This morning the Senate Finance Committee is meeting to review the extent of the progress of recovery from the economic crisis inherited by the Obama Administration. Testimony is expected from Elizabeth Warren, who chairs a Congressional oversight panel and has not been shy in accusing the general Washington establishment (and Congress in particular) of being the primary impediments to economic recovery. Warren will be joined by Neil Barofsky, who is serving as Special Inspector General for the effectiveness of the bailout bill.
According to a report this morning by James Politi for the Financial Times, today Barofsky may be a greater thorn in the side of the Senate than Warren has been in the past:
The Obama administration’s signature programme to help troubled homeowners is struggling to meet its objectives and suffers from a lack of “transparency and accountability”, according to a scathing assessment by the special inspector-general for the financial bail-out.
The watchdog, which has previously been critical of the Treasury department’s Home Affordable Modification Programme (Hamp), upped its criticism ahead of a Senate finance committee hearing scheduled for Wednesday morning on the progress of the 2008 bail-out, which included more than $50bn to aid the stricken US housing market.The report charges that more than a year after Hamp began, the programme has not made an “appreciable dent” in foreclosure filings. The quarterly report also slammed the Treasury department for not providing realistic benchmarks for success of the programme, accusing it of “clinging” to a “meaningless” goal of helping 3m-4m Americans in making trial modifications to their mortgages.
“Treasury’s refusal to provide meaningful goals for this important programme is a fundamental failure of transparency and accountability that makes it far more difficult for the American people and their representatives in Congress to assess whether the programme’s benefits are worth its very substantial cost,” the report said.
All this should reinforce the point Warren has been trying to make since she assumed her post. Over the past year the numbers that are watched by the shareholders have tended to be pretty good; but that is a "good" only from those shareholders' point of view.

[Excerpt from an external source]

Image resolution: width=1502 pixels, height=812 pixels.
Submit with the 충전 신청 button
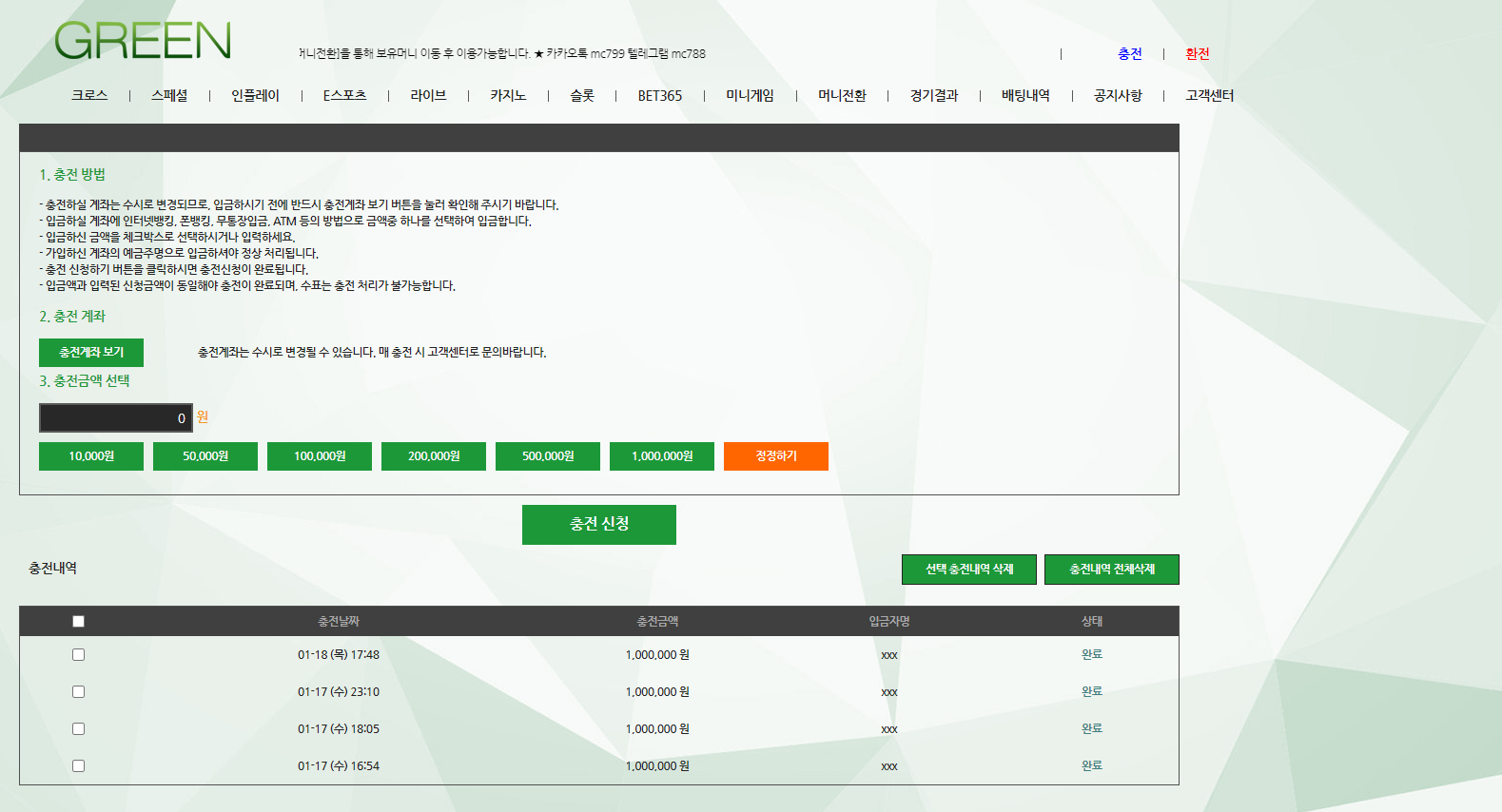pyautogui.click(x=599, y=524)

The real victims of the economic crisis do not signify in the shareholders' worldview; and it is becoming increasingly clear that they do not signify in the worldview of the current Administration, regardless of any promises of "change we can believe in" during the last Presidential Election. This is bad news for the American public, but worse news waits around the corner. Republicans now have yet another stick for beating up on the Obama Administration, but we all know that they will use that stick for their own political gain and that of their supporters who want nothing more than a return to the unregulated madness of the Bush Administration. Neither political party speaks for Main Street, because there is neither political nor financial gain in such speech. Whatever happens on Election Day, November may very well be the prologue to the mother of all winters of discontent.